Türkiye’de aile yapısının değişiminde hem toplumsal hem de ekonomik gelişmelerin yanında rol oynayan diğer bir neden nedir?


CEVAP:

Türkiye’de aile yapısının değişiminde hem toplumsal hem de ekonomik gelişmeler rol oynamıştır. Ancak yapısal dönüşümün ortaya çıkışında sözünü ettiğimiz gelişmeler kadar önemli olan diğer bir neden de devlet eli ile ailenin dönüşümünü sağlamak üzere çıkarılan yasalar ve yapılan toplumsal devrimlerdir. Tüm çabalara rağmen özellikle erkeklerden kaynaklanan ataerkil yapıya özgü davranış ve uygulamalar pek çok yerde karşımıza çıkmaktadır.


#60

SORU:

Aile içi değişimin de esas belirleyicisi nedir? 


CEVAP:

Aile içi değişimin de esas belirleyicisi kadınlardaki değişimdir.


#61

SORU:

Yapısal değişimin hızına aileler ayak uydurabiliyor mu? 


CEVAP:

Ailenin yapısal değişiminin hızına ailenin işlevsel değişimi ayak uyduramamaktadır. Kentlerde bile çekirdek aile, geleneksel geniş aileye özgü davranış kalıplarından kurtulamamaktadır. Babanın buyrultusu altında anne ve çocukların özgürlüklerini kısıtlayıcı davranışlar pek çok ailede varlığını sürdürmektedir.


#62

SORU:

"Kız evlâda dayanan genişlemiş aile" nedir? 


CEVAP:

Türkiye’de yaşanan sanayileşme, kentleşme, ailede kadının yükselen statüsü ve kadınların toplumsal hayatın ekonomi, politika, kültürel etkinlikler gibi farklı boyutlarında daha fazla yer alması farklı bir aile yapısının ortaya çıkmasına neden olmuştur. Kıray, ne modern toplumlarda ne de geleneksel toplumlarda görülmeyen bu yapıyı “kız evlâda dayanan genişlemiş aile” olarak isimlendirmektedir (1964: 119). Bu aile yapısında, kadının anne-babası ile ya da ikisinden biri ile karşılıklı dayanışma ilişkisi kurulmuştur.

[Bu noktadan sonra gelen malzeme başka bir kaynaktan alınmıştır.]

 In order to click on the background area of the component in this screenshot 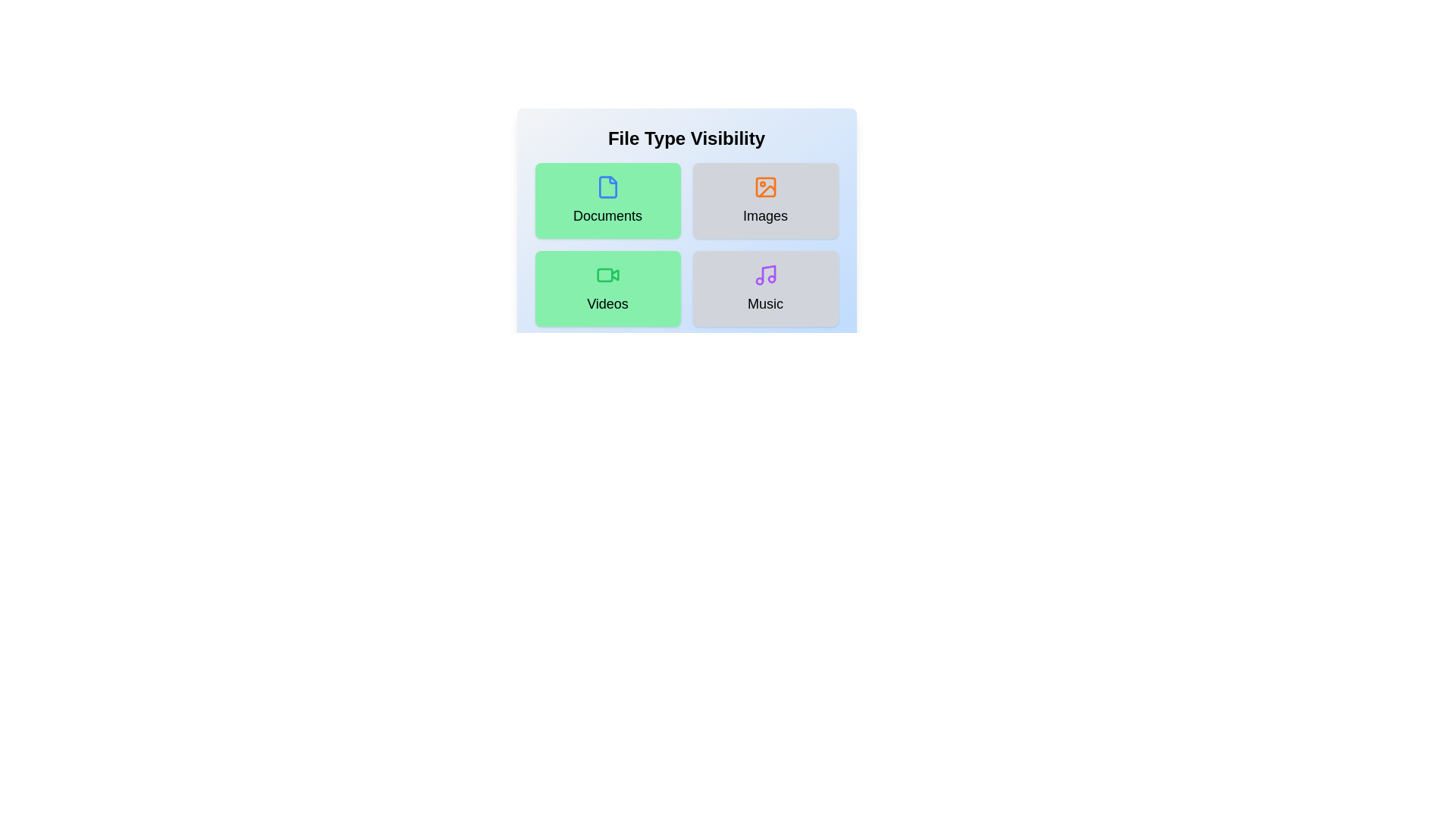, I will do `click(686, 211)`.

Yaşlı insanlar böylece güvence altına alınmış öte yandan ev işlerinde kadına destek veren bir işbirliği kurulmuştur. Kadınların iş hayatına atılmalarında anne babalarından gelen bu destek önemli rol oynamaktadır.


#63

SORU:

Hızlı toplumsal dönüşümün bireyler üzerinde yarattığı uyum baskısına çözüm üreten kurumların başında hangi kurum gelmektedir?


CEVAP:

Aile, küreselleşme sürecini anlatırken değindiğimiz hızlı toplumsal dönüşümün bireyler üzerinde yarattığı uyum baskısına çözüm üreten kurumların başında gelmektedir. Türk ailesi kentlerde bile dayanışmacı işlevini koruyabilmiştir. Bu özelliklerin gelecek nesillere de aktarılması önemlidir. Bu dayanışmacı aile ortamı Türkiye’yi 21. yüzyıla taşımıştır. Toplumun geneline yayılmamakla birlikte gerek devlet, gerek sivil toplum örgütleri, gerekse piyasalar modern toplumlara özgü, çocuk bakımevleri, yaşlı evleri gibi faaliyetleri etkinleştirme çabası içindedir.


#64

SORU:

Çevrenin aile işlevlerinin belirlenmesindeki rolü nedir? 


CEVAP:

Çevrenin aile işlevlerinin belirlenmesindeki rolü önemlidir. Kırsal aile, babanın egemenliği ve akrabalık ilişkileri açısından geleneksel ailenin işlevlerine yol açmaktadır. Gecekondu ailesi, toplumsal dönüşüm baskısının en şiddetli olduğu aile tipidir. Göç ederek geleneksel aile ortamının ilişkilerinden uzaklaşan gecekondu ailesi yeni beklentilerin ve yeni değerlerin kaynağıdır. Ancak ailenin bireyin topluma uyum sağlamasına yardım işlevini sürdürülebilmesi önemlidir. 


#65

SORU:

Çiğdem Kâğıtçıbaşı' na göre , modern Türk ailesi nasıl bir evrim geçirmektedir? 


CEVAP:

Çiğdem Kâğıtçıbaşı, modern Türk ailesinin, aile bireyleri arasında duygusal açıdan karşılıklı bağımlılığın korunduğu bir yapıya doğru evrim geçirdiğini ileri sürmektedir. Ailenin, bireyin kişisel ve bilişsel (zihinsel) yeteneklerinin gelişmesinde çok önemli rolü olduğuna işaret etmektedir. Sosyoekonomik düzeyi yüksek ve eğitimli ailelerin, çocuklarının geleceğine yatırım yapma istek ve potansiyellerinin yüksek olduğu ve çocukların okul ve iş yaşamında ulaştıkları başarıda yaşadıkları aile ortamının etkisinin büyük olduğu araştırmalara yansımaktadır.  Bu durum ana-babalık konusunda toplumun eğitilmesi ve desteklenmesi gereğini ortaya çıkarmaktadır. Özellikle, erken insan gelişimine odaklanan ve çocuğa verilen çevresel desteğin geliştirilmesini amaçlayan devlet politikalarına gereksinim vardır.